• _YOUR INSTRUCTIONS_: Below are some records; find each line that carries the word "arrow" and copy it.

Pixel coordinate grounding data
=======

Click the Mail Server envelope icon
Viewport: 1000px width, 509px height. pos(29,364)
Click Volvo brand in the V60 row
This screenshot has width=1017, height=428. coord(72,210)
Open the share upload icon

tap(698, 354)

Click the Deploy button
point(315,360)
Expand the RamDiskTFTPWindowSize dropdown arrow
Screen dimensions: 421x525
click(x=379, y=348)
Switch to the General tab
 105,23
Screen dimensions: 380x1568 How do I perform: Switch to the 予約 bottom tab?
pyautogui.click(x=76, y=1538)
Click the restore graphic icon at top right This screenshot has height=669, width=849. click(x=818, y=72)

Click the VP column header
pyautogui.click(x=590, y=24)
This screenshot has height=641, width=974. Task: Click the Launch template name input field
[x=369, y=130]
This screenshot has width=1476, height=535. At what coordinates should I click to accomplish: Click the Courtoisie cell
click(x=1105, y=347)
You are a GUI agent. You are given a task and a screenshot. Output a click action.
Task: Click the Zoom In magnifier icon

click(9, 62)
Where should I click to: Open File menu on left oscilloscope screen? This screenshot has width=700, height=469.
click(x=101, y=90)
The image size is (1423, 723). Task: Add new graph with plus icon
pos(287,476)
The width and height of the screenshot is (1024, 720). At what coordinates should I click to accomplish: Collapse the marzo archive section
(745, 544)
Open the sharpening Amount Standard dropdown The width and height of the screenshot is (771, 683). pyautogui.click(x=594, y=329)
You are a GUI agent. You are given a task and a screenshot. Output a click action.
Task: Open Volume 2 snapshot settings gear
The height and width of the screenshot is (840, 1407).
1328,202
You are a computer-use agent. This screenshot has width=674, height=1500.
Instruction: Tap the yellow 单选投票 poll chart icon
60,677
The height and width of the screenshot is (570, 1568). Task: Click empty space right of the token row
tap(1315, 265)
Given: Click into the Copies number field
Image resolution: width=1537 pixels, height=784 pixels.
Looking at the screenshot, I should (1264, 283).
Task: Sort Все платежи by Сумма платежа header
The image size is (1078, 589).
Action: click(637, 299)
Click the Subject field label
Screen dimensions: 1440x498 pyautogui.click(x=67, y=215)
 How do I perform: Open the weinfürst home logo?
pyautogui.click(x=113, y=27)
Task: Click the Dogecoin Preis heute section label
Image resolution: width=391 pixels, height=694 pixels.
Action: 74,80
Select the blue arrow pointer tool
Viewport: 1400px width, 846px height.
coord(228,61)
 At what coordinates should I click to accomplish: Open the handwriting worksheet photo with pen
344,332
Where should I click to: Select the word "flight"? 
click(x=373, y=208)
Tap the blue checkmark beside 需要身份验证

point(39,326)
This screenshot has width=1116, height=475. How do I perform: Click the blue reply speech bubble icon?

=======

• _RESPONSE BOX_:
Expand the RamDiskTFTPWindowSize dropdown arrow
Select the blue arrow pointer tool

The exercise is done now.